**** Listed records ****

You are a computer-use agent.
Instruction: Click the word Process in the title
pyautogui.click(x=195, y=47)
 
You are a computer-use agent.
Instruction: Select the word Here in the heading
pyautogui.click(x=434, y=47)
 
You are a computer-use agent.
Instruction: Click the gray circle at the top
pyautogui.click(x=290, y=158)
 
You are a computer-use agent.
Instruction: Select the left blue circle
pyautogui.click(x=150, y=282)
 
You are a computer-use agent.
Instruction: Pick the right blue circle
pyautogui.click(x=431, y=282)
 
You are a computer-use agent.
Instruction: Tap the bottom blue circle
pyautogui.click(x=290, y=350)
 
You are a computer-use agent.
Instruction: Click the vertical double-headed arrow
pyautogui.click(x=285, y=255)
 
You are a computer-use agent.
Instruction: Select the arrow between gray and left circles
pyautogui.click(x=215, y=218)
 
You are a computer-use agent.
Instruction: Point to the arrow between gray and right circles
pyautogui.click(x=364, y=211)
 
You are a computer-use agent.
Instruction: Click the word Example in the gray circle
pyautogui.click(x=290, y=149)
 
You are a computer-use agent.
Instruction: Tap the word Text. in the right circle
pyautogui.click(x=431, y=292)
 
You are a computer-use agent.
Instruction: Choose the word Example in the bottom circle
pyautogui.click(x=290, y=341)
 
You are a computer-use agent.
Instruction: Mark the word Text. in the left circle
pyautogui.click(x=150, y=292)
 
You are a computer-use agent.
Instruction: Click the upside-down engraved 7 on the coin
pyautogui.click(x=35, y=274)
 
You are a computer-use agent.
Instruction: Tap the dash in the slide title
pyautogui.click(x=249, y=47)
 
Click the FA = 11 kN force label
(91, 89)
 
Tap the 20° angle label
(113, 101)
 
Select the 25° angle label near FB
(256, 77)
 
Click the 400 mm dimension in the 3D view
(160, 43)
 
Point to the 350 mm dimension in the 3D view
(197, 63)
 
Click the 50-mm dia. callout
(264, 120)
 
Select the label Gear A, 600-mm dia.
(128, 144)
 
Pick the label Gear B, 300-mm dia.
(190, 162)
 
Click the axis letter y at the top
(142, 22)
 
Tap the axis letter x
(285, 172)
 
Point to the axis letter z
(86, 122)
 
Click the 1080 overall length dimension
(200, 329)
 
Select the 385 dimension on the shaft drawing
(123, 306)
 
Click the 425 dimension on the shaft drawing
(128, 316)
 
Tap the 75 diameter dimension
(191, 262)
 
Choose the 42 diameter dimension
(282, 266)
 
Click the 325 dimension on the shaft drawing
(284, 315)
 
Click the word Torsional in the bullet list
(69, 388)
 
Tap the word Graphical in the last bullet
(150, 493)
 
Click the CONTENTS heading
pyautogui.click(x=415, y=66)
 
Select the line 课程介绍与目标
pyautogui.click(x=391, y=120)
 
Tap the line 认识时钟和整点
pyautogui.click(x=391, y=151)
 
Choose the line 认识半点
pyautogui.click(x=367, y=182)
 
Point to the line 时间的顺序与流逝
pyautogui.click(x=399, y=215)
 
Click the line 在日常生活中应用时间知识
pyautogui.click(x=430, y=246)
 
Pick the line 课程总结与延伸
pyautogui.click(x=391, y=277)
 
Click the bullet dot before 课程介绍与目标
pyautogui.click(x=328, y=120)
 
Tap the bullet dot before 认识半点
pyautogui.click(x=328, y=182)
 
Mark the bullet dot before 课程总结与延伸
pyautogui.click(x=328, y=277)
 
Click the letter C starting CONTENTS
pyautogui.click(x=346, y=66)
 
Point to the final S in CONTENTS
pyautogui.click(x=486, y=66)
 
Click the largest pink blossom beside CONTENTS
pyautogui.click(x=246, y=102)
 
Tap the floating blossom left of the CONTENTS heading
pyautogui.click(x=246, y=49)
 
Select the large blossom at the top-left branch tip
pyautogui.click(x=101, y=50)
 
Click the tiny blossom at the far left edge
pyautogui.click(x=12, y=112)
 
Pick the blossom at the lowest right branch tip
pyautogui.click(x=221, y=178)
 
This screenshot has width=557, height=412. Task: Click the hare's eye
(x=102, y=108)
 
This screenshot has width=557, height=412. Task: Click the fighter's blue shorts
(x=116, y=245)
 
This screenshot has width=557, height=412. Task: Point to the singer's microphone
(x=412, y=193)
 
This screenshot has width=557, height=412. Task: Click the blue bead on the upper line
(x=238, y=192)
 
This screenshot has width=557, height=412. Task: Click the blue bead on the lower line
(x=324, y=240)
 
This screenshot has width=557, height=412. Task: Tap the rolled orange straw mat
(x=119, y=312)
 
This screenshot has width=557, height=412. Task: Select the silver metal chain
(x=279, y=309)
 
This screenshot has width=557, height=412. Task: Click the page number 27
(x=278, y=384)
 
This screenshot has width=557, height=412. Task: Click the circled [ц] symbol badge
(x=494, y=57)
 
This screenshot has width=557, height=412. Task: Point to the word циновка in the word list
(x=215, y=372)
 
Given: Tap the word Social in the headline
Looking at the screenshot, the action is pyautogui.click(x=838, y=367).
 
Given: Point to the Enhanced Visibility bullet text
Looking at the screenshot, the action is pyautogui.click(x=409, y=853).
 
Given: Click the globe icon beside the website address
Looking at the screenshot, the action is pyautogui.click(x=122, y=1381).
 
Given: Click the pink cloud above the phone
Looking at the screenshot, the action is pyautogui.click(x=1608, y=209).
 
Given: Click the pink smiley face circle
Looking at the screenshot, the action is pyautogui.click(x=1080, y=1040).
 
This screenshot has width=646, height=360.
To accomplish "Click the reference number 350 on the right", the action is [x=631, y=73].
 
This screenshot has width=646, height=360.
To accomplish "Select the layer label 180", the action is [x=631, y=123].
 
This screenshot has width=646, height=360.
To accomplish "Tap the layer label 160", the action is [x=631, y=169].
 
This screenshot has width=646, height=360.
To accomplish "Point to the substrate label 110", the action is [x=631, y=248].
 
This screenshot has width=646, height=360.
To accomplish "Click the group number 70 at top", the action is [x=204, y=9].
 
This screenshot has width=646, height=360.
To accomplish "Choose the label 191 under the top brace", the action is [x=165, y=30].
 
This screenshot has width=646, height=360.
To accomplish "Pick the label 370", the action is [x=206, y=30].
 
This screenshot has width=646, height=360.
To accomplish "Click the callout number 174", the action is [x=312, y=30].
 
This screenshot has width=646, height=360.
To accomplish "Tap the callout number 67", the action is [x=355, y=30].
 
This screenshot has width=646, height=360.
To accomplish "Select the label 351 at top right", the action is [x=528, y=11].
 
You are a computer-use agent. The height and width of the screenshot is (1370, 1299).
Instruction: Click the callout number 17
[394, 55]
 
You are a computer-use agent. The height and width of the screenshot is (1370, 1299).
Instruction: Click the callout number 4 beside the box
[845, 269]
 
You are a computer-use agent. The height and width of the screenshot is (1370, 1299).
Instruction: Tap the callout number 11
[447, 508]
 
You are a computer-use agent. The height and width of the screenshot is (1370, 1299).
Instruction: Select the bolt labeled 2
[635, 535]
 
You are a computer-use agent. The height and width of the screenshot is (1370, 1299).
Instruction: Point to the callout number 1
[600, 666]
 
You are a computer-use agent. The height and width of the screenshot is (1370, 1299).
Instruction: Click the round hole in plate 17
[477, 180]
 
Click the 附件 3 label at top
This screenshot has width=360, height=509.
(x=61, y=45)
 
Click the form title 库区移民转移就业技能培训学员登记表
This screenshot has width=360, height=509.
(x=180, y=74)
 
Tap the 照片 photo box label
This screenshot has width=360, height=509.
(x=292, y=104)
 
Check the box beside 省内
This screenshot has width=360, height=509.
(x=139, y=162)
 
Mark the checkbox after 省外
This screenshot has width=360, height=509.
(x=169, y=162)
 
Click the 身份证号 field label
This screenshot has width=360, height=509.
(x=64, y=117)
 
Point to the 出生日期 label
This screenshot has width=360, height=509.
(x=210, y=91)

****

→ **Your task**:
Rewrite the lines of the records starting at the line containing "[ц] symbol badge" and ending at the line containing "(x=215, y=372)" as a Markdown table with columns n and Line, numbering each row and leaving out blank lines.

→ **Exercise result**:
| n | Line |
|---|---|
| 1 | This screenshot has width=557, height=412. Task: Click the circled [ц] symbol badge |
| 2 | (x=494, y=57) |
| 3 | This screenshot has width=557, height=412. Task: Point to the word циновка in the word list |
| 4 | (x=215, y=372) |